--- Supplied records Enclosed Below ---

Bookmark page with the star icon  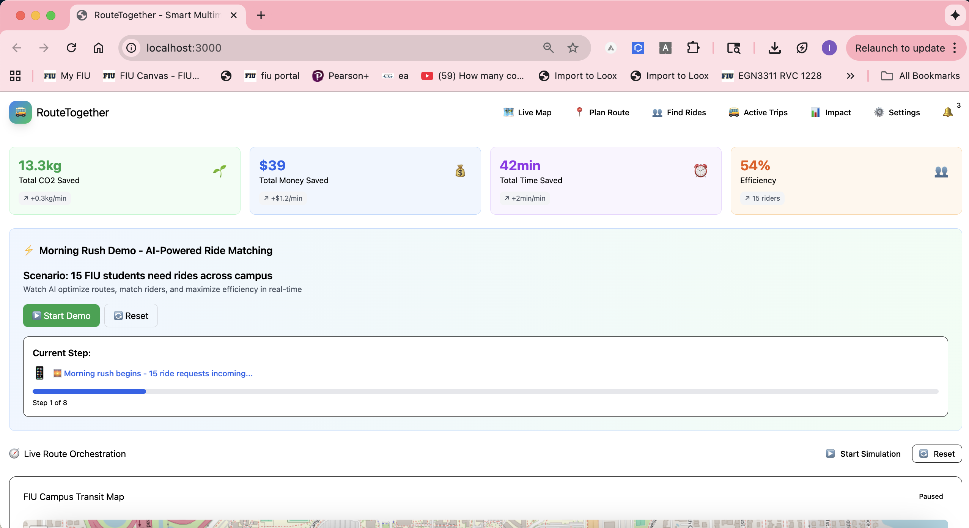(x=573, y=48)
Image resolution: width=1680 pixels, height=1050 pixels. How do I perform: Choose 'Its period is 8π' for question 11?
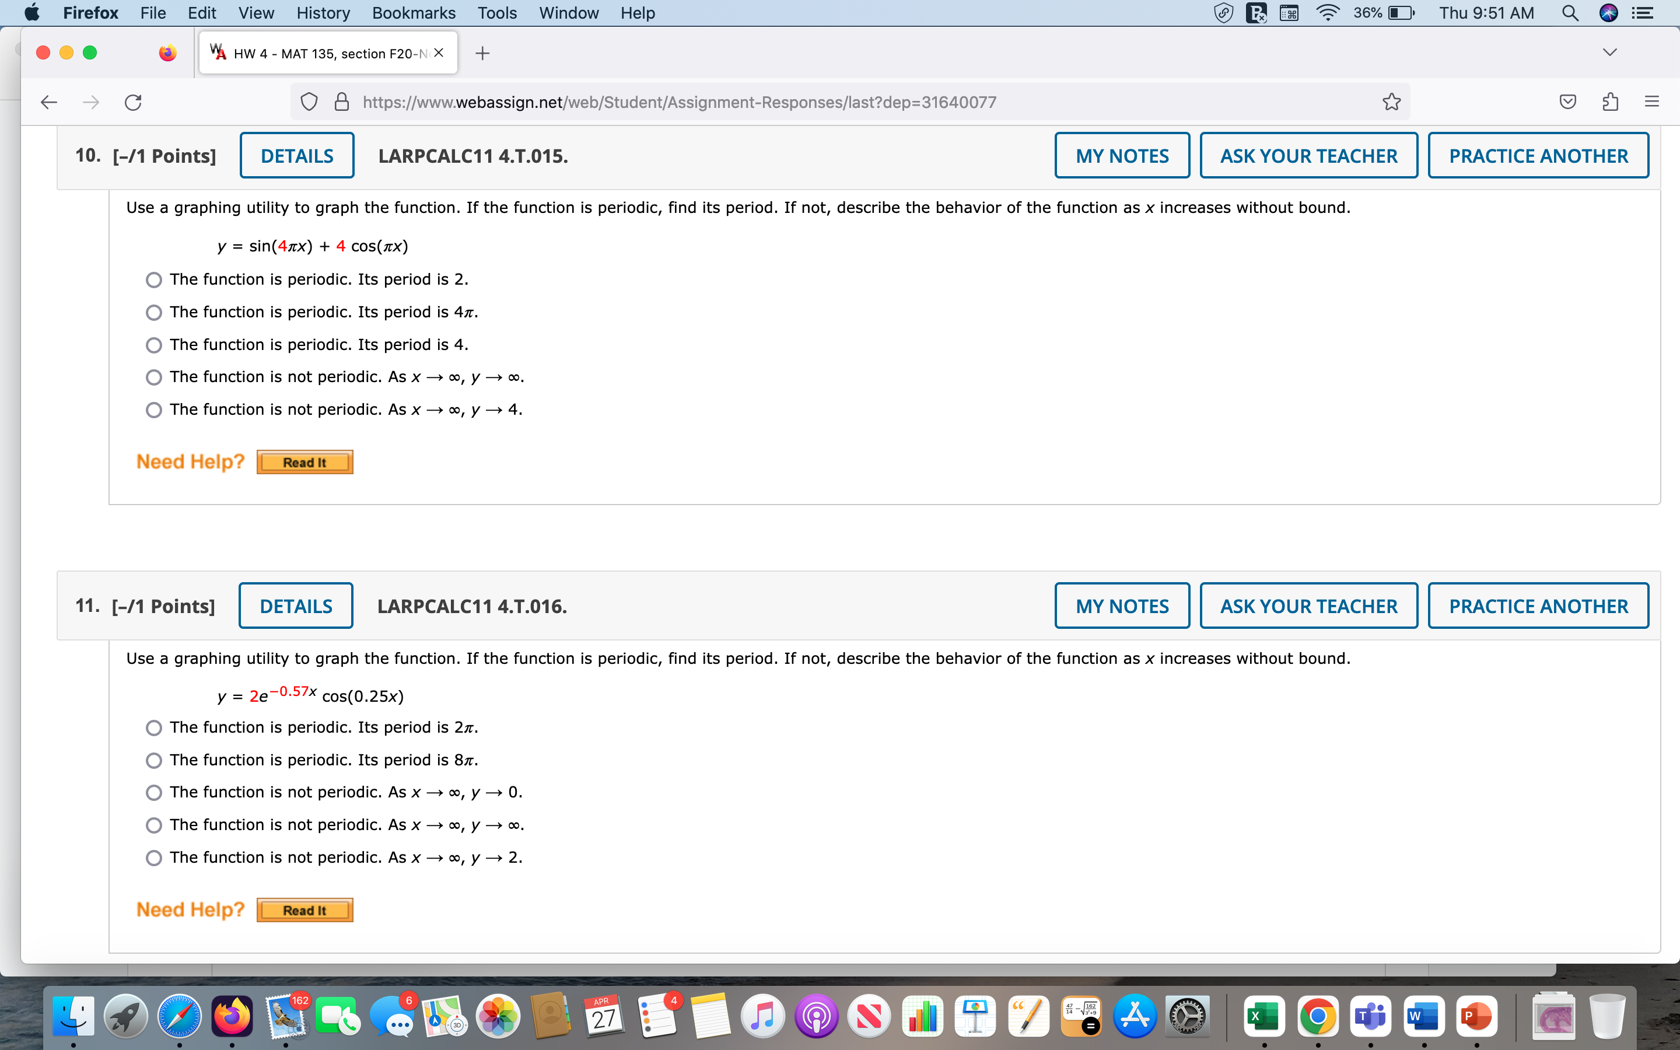(x=154, y=760)
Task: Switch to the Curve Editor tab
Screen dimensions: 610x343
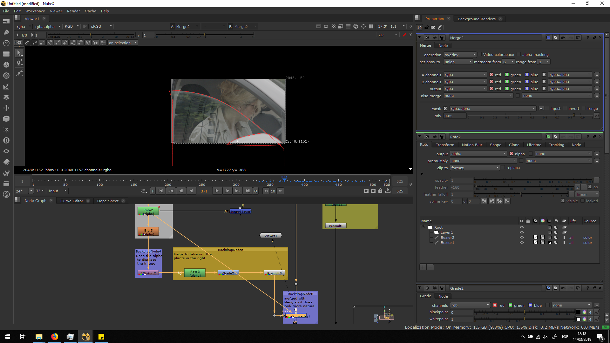Action: click(x=71, y=201)
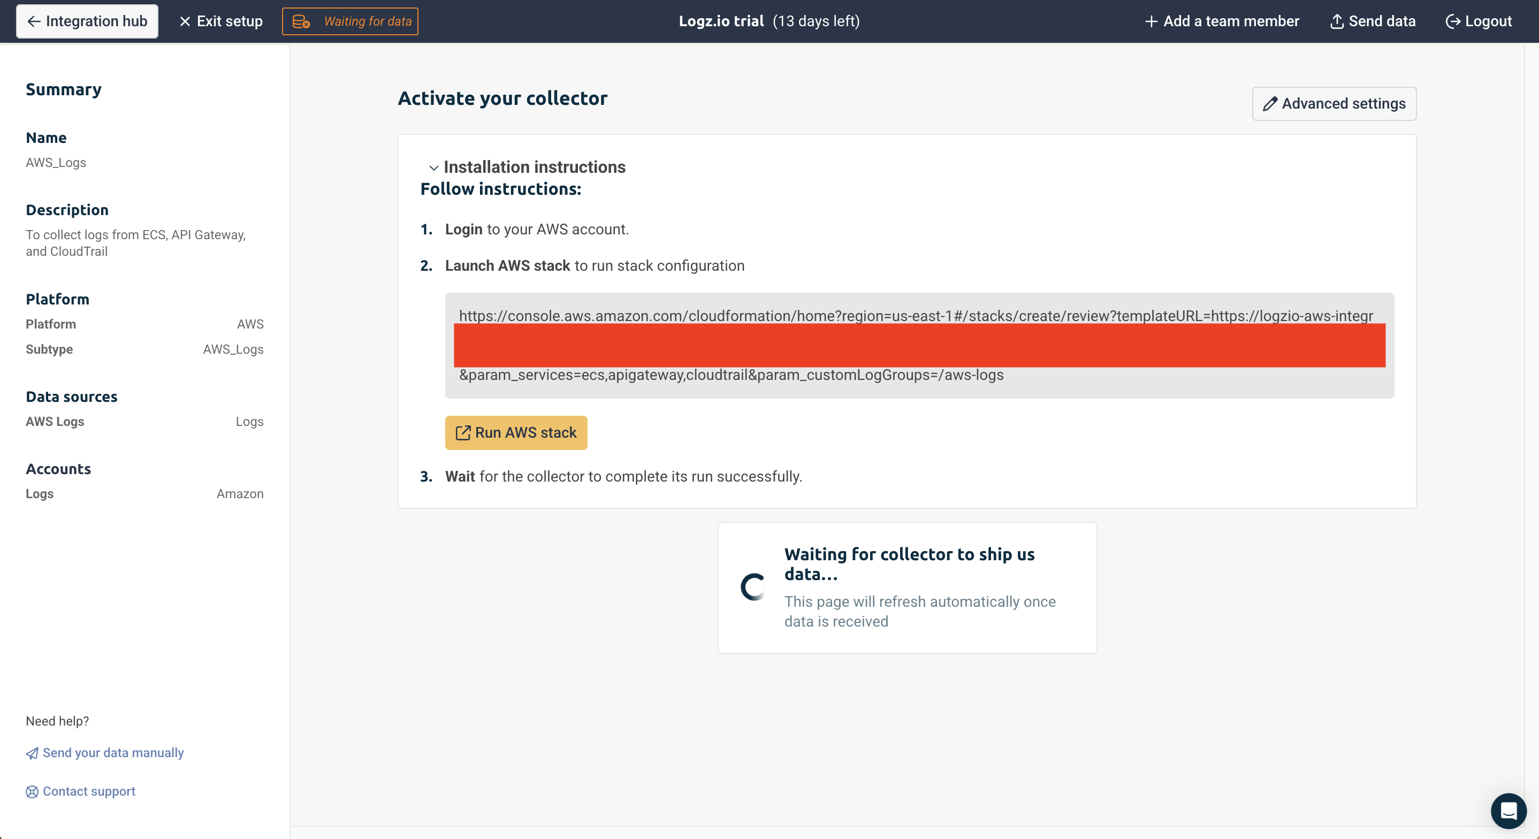Click the X icon to exit setup
The height and width of the screenshot is (839, 1539).
tap(185, 21)
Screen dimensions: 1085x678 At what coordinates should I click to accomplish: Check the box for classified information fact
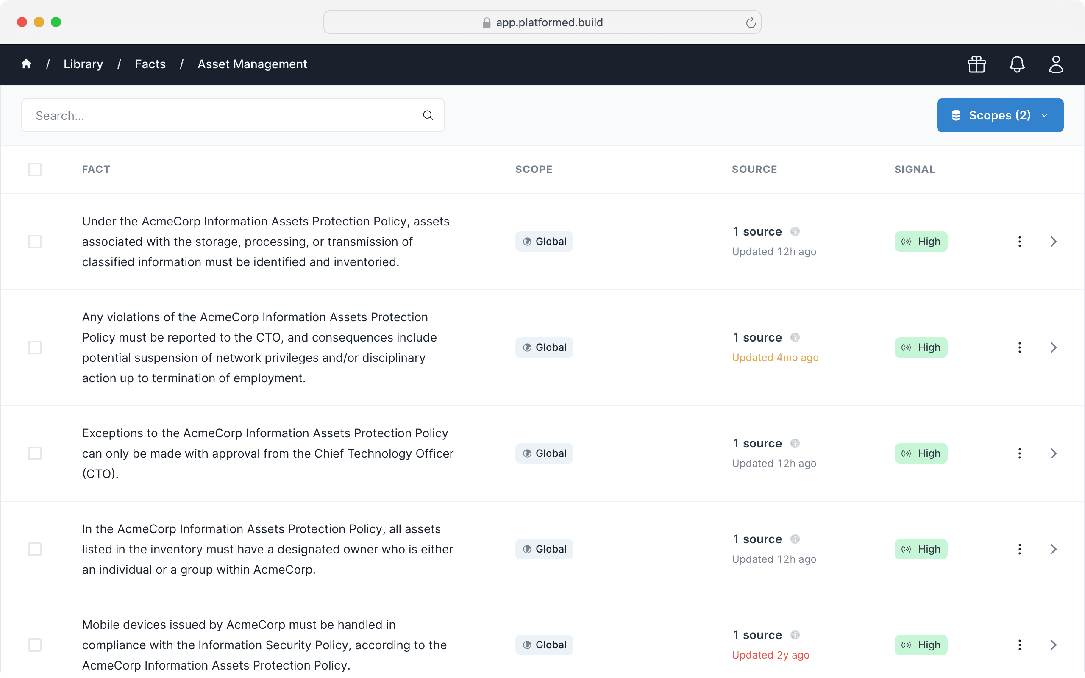pyautogui.click(x=35, y=242)
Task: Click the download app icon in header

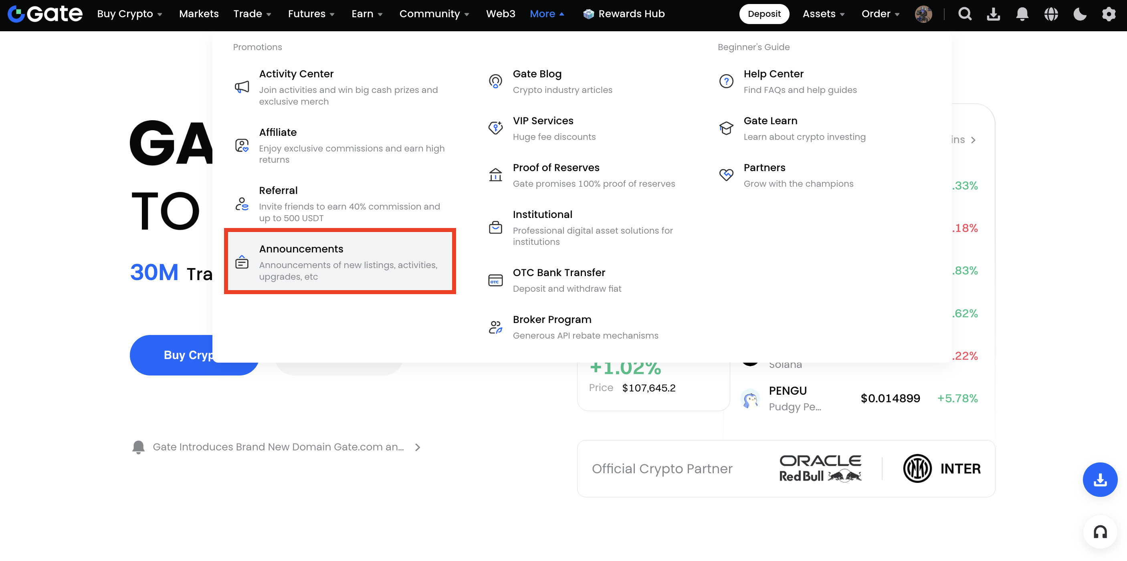Action: click(993, 14)
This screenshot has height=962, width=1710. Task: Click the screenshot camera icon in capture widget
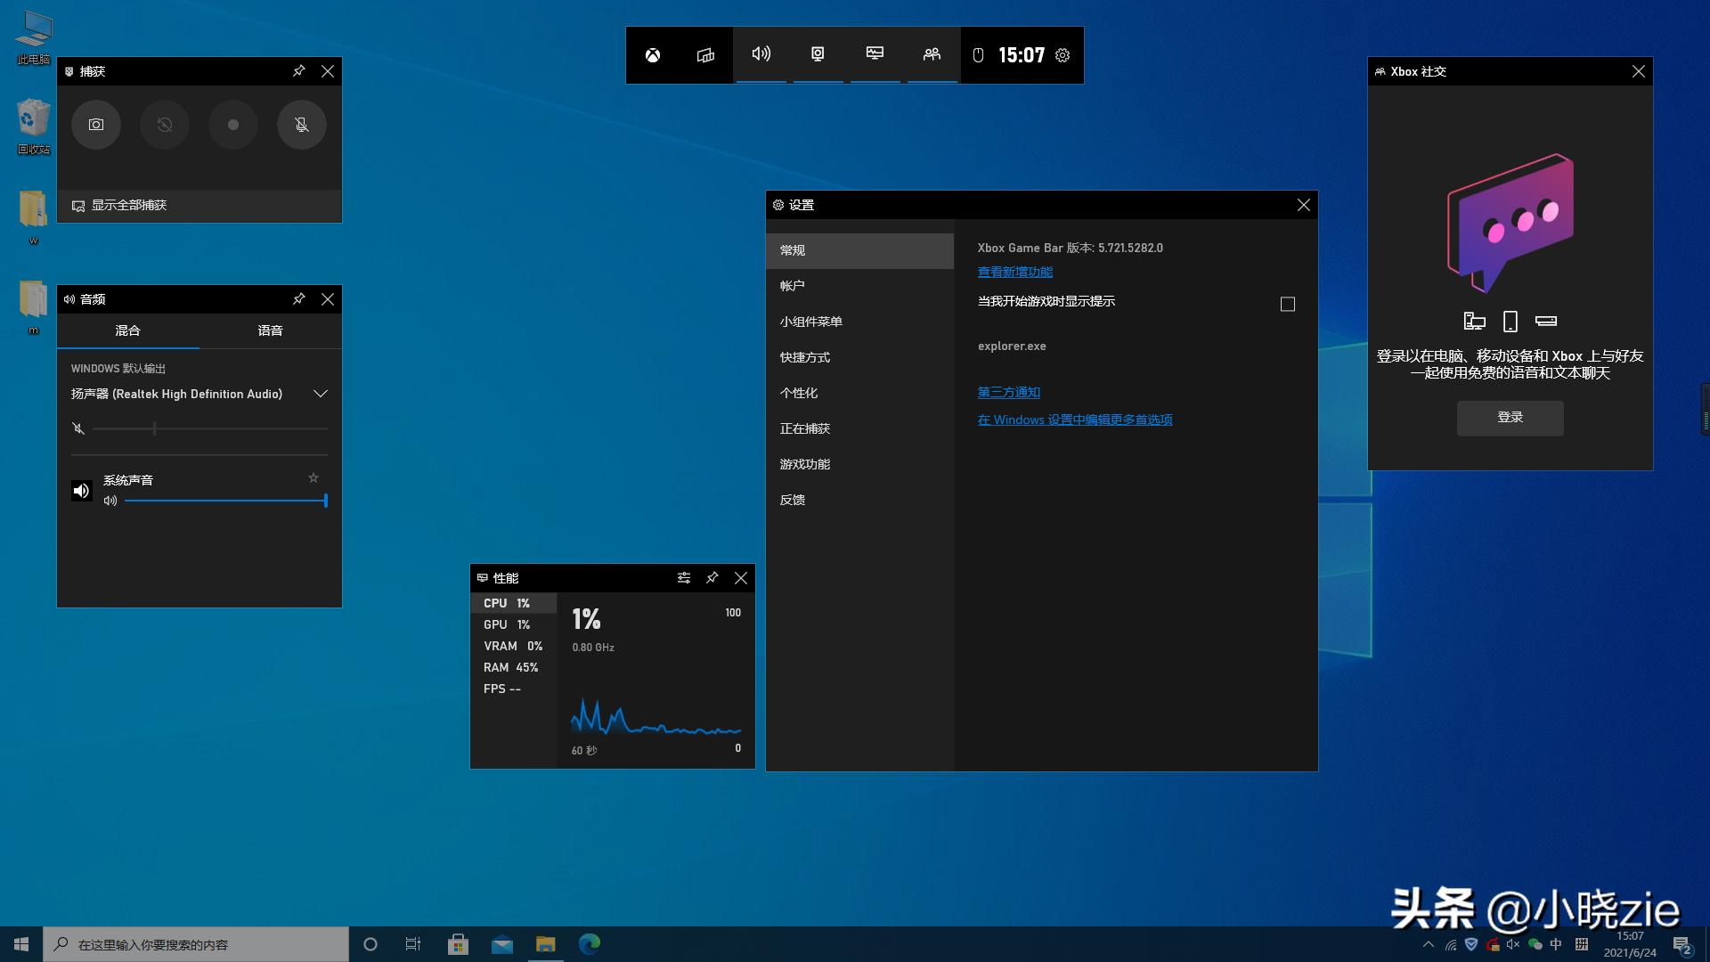click(96, 125)
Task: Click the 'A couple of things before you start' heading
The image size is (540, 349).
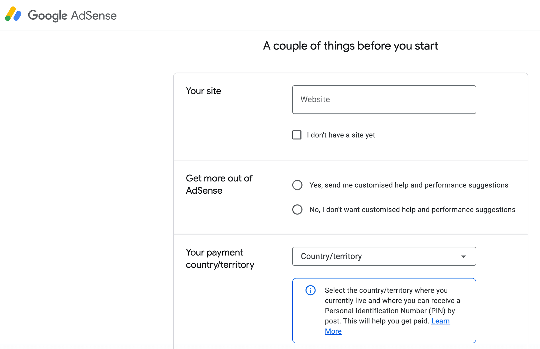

--- End of Enclosed Supplied records ---

Once you find the line with "This screenshot has", restate it and every later line of the data word for word, excluding the pictures.

### The completed task
This screenshot has height=962, width=1710. Task: Click the screenshot camera icon in capture widget
click(96, 125)
Task: Click the 'A couple of things before you start' heading
The image size is (540, 349).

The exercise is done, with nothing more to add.